## Data to process:
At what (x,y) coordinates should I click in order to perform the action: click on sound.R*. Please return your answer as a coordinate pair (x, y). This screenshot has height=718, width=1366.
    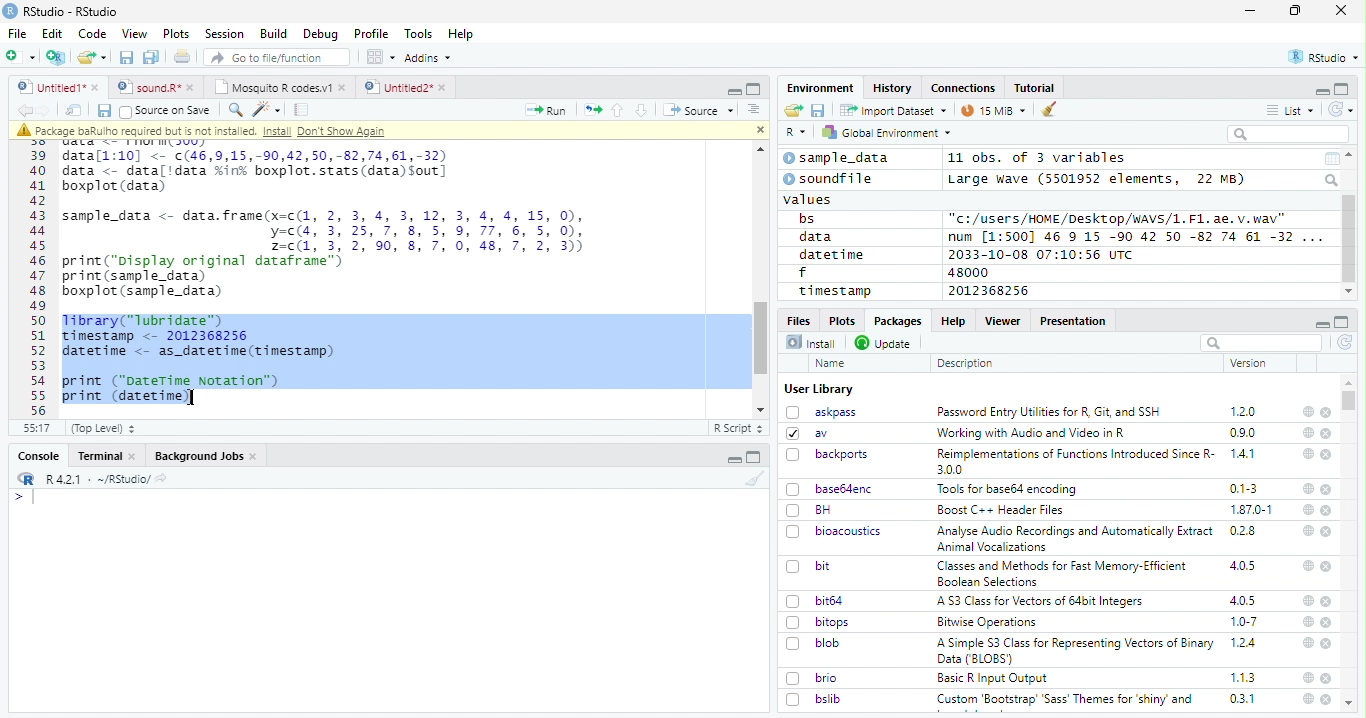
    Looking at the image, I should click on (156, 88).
---
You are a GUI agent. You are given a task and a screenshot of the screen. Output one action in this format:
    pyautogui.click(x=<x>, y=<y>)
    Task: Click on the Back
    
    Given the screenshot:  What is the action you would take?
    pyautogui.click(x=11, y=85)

## Short problem:
In the items, between the line holding "At what (x,y)" and the line holding "Looking at the", inclusive, change "screenshot" to "capture" and leave everything else as it is. Reproduce only those lines, without the pictures.

## Task response:
At what (x,y) coordinates should I click in order to perform the action: click on sound.R*. Please return your answer as a coordinate pair (x, y). This capture has height=718, width=1366.
    Looking at the image, I should click on (156, 88).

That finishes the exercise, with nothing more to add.